What can we expect from the economy for the rest of this year?
Andover, Massachusetts July 26th 2010 – As most Americans already know, the US economy has hit some major bumps over the past 2 years which have greatly affected the overall financial health of the country. The White House today released new estimates for the coming year on where our economy is currently and where it is heading. While some of the news is positive, the overall message coming out of Washington at the moment is that “We are trying, but get ready for a long and painful recovery.”
The newest estimate has our national budget deficit for the coming year at 1.47 trillion dollars meaning the US government is going to be borrowing 41 cents for every dollar they spend. The White House has blamed continued slumping tax revenues for the record deficit and there is no indication this will be improving anytime soon. The unemployment rate is at 9.5% currently and the new estimate has the rate staying above 9% for the remainder of the year. Obviously this is way above the historical average rate of between 5% and 6% and the President knows that his reelection campaign will face some serious opposition if he can not implement a plan to get people back to work.
--- --- ---
Task instructions.
Answer these about the economy article above:
1. What did the White House release, according to the article's first paragraph?
2. What is the newest estimate for the national budget deficit for the coming year?
3. What is the current unemployment rate, and what is the historical average rate?

Record excerpts.
--- --- ---
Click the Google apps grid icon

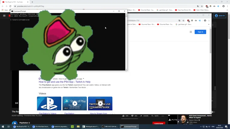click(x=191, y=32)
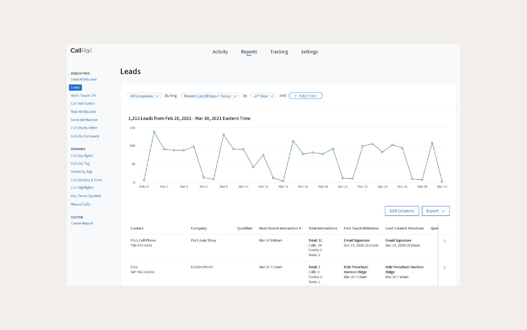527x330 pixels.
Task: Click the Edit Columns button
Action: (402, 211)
--- --- ---
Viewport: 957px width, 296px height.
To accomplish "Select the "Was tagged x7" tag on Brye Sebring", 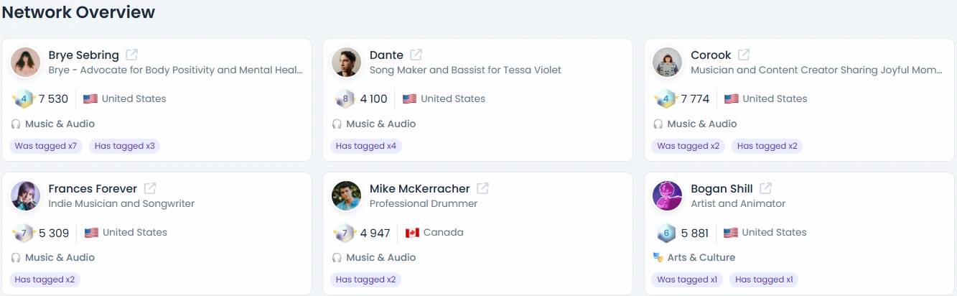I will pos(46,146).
--- --- ---
Worked solution.
1. New estimates for the coming year on where the economy is currently and where it is heading.
2. 1.47 trillion dollars.
3. The current rate is 9.5%; the historical average is between 5% and 6%.